§ Collected data entries:
------------------------------------------------
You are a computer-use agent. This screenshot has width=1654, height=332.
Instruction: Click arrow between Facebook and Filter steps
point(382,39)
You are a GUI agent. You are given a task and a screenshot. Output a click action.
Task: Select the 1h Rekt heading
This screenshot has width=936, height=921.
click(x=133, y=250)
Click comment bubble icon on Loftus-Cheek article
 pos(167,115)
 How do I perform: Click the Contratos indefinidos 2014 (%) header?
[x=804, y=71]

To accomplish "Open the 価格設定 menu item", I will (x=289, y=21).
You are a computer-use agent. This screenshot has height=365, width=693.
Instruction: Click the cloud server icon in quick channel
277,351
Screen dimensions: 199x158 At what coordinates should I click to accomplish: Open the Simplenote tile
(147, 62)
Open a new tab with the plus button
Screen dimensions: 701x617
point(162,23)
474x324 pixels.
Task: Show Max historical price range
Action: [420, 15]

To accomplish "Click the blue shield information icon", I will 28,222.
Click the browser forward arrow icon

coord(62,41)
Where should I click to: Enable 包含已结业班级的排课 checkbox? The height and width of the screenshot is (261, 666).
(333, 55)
------------------------------------------------
§ Task directions:
Every line above must be reproduced exactly as it stands.

§ Solution for this exercise:
You are a computer-use agent. This screenshot has width=1654, height=332.
Instruction: Click arrow between Facebook and Filter steps
point(382,39)
You are a GUI agent. You are given a task and a screenshot. Output a click action.
Task: Select the 1h Rekt heading
This screenshot has width=936, height=921.
click(x=133, y=250)
Click comment bubble icon on Loftus-Cheek article
 pos(167,115)
 How do I perform: Click the Contratos indefinidos 2014 (%) header?
[x=804, y=71]

To accomplish "Open the 価格設定 menu item", I will (x=289, y=21).
You are a computer-use agent. This screenshot has height=365, width=693.
Instruction: Click the cloud server icon in quick channel
277,351
Screen dimensions: 199x158 At what coordinates should I click to accomplish: Open the Simplenote tile
(147, 62)
Open a new tab with the plus button
Screen dimensions: 701x617
point(162,23)
474x324 pixels.
Task: Show Max historical price range
Action: [420, 15]

To accomplish "Click the blue shield information icon", I will 28,222.
Click the browser forward arrow icon

coord(62,41)
Where should I click to: Enable 包含已结业班级的排课 checkbox? The height and width of the screenshot is (261, 666).
(333, 55)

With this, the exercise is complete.